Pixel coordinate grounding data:
___

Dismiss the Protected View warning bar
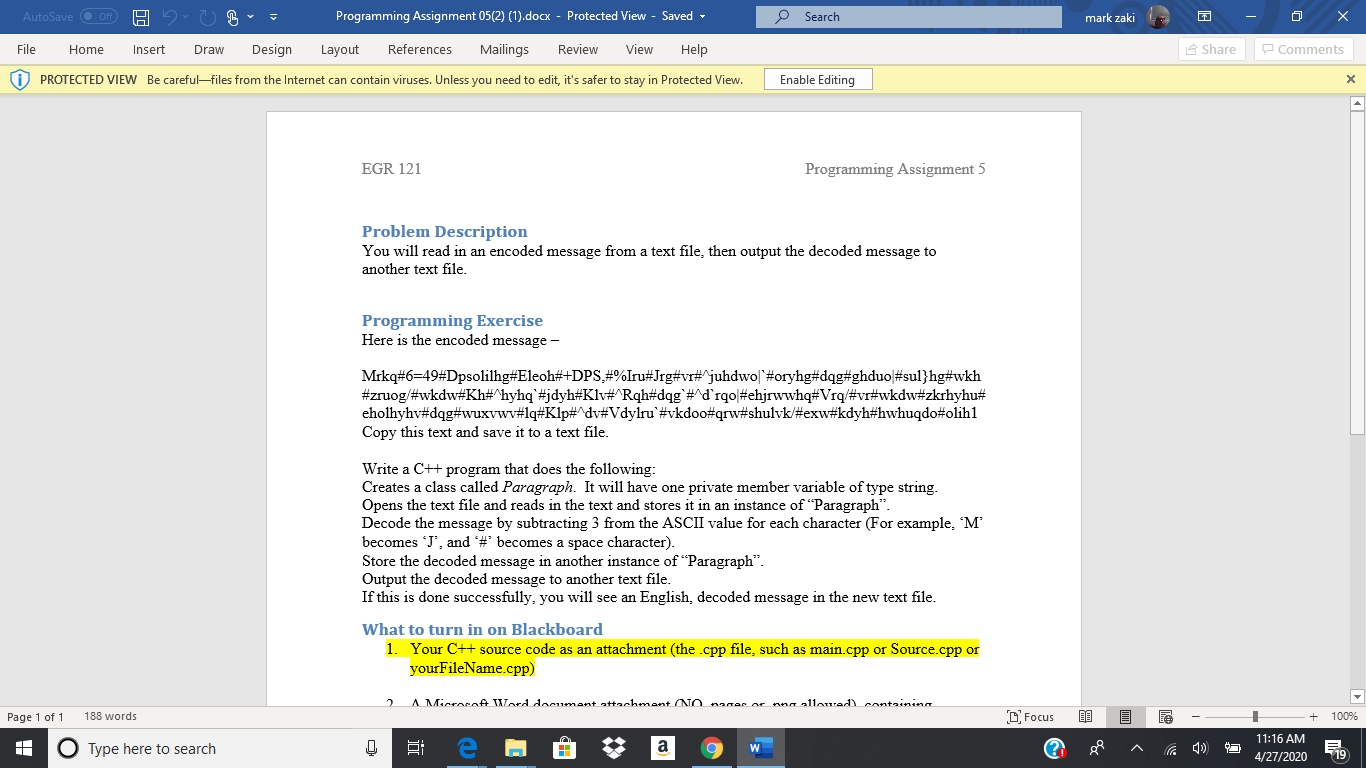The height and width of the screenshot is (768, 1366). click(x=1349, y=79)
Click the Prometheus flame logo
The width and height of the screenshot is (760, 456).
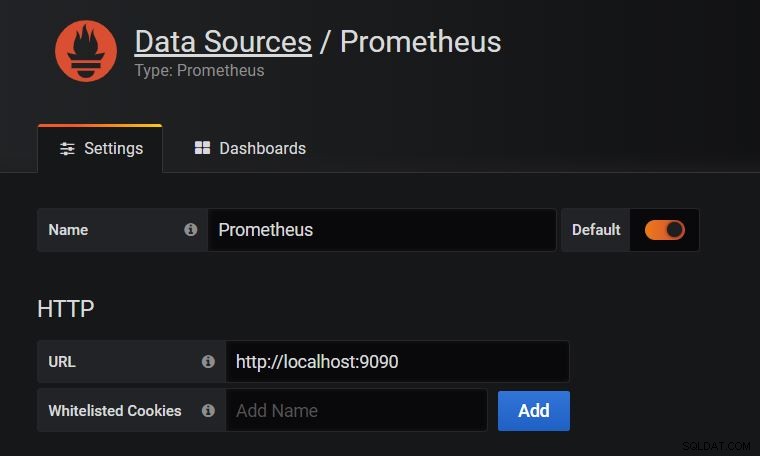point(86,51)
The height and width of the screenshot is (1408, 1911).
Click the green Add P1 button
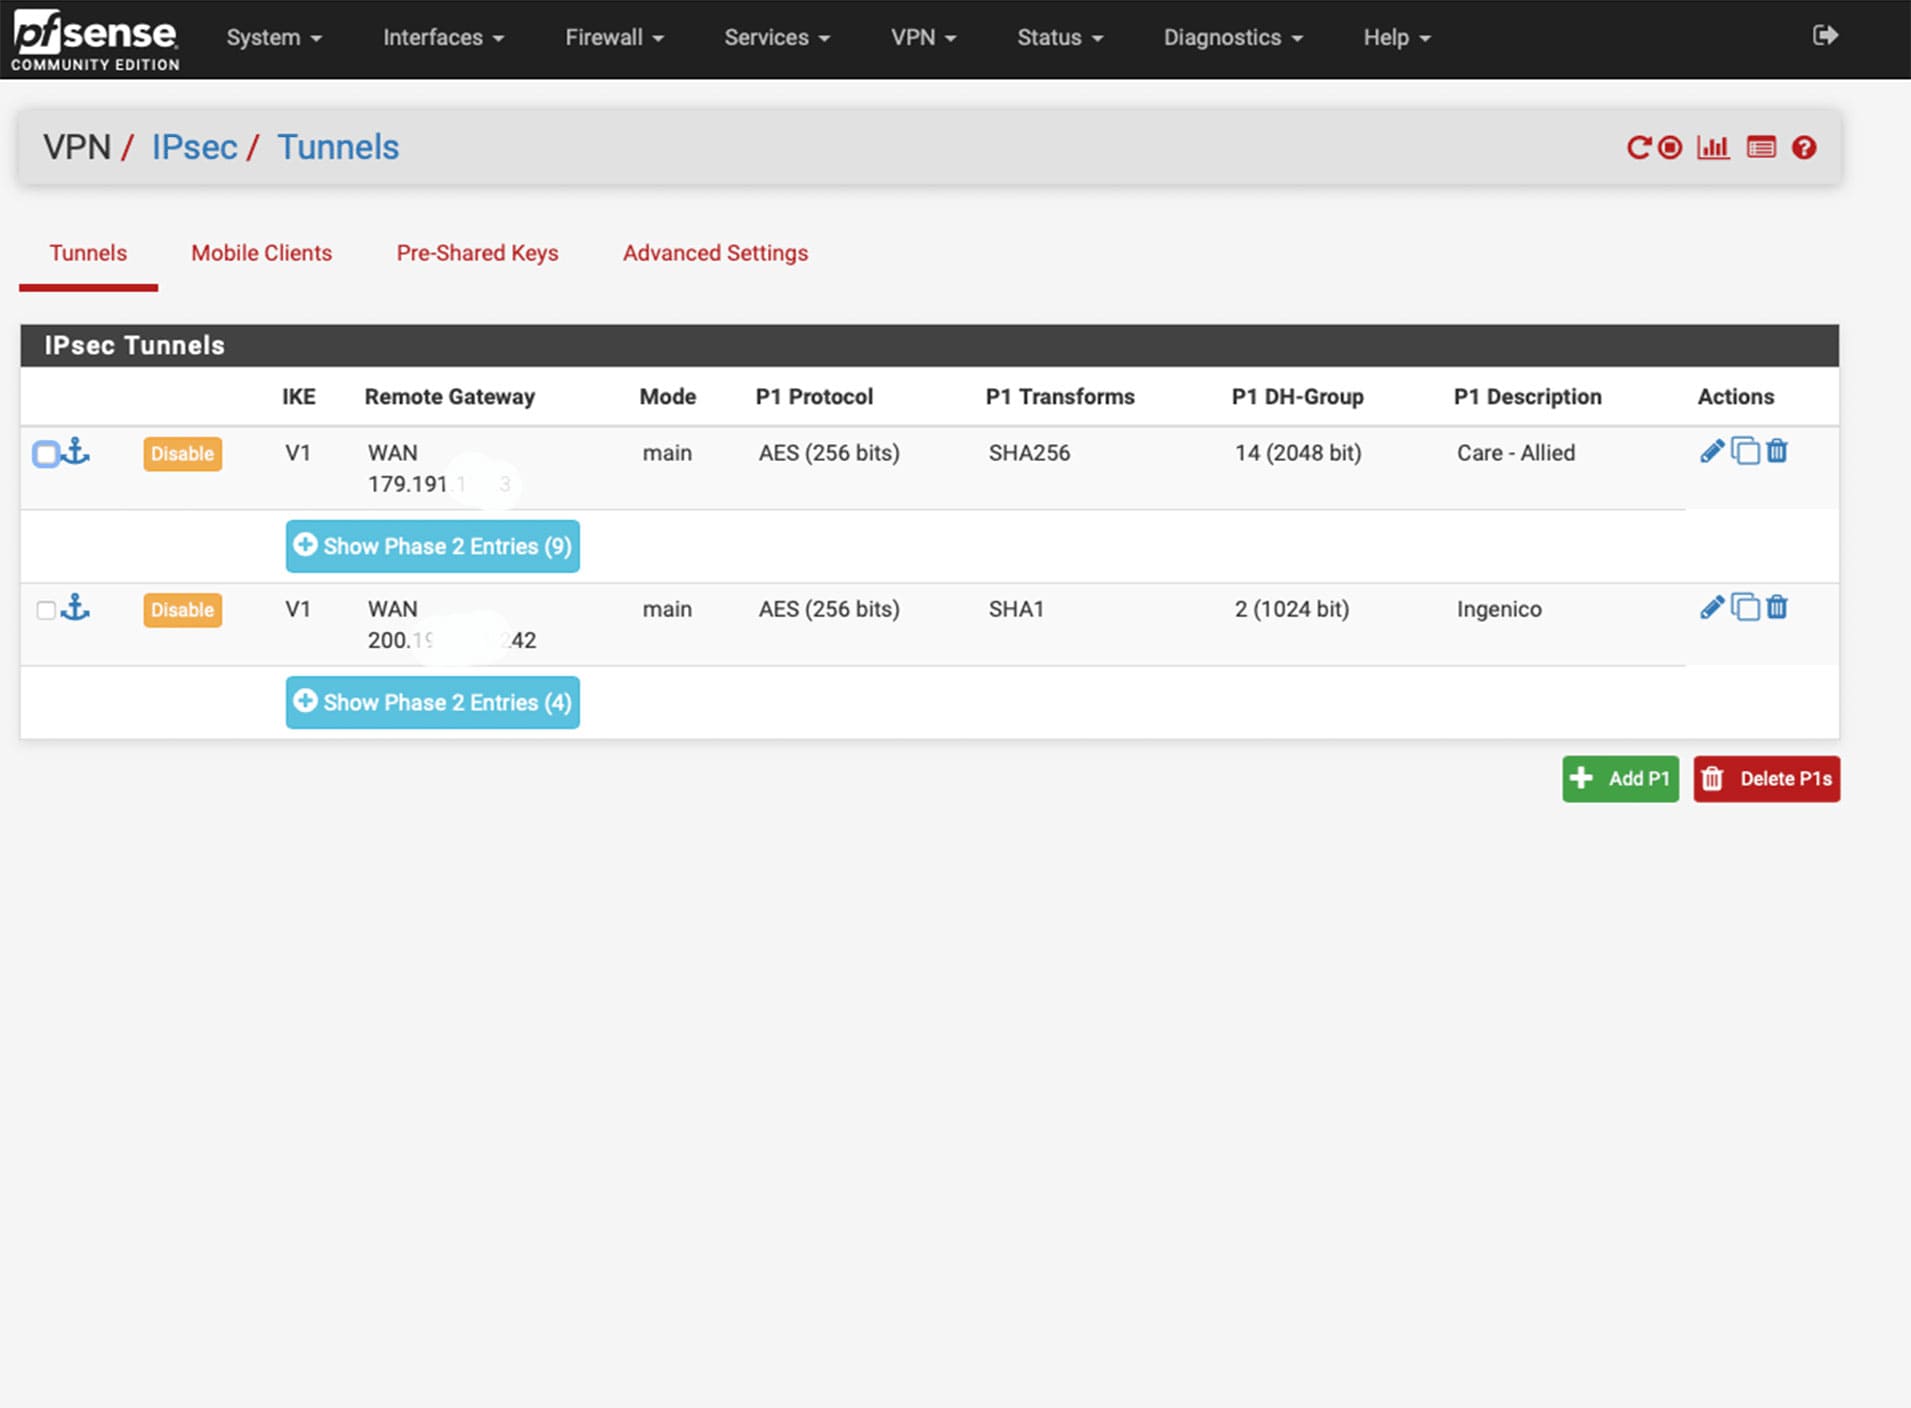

___

- [TASK STATEMENT]:
The reply should repeat the data in full, exactly as given, and contain no pictures.

- [RESPONSE AREA]:
Dismiss the Protected View warning bar
The height and width of the screenshot is (768, 1366). click(x=1349, y=79)
Click the Prometheus flame logo
The width and height of the screenshot is (760, 456).
point(86,51)
The height and width of the screenshot is (1408, 1911).
Click the green Add P1 button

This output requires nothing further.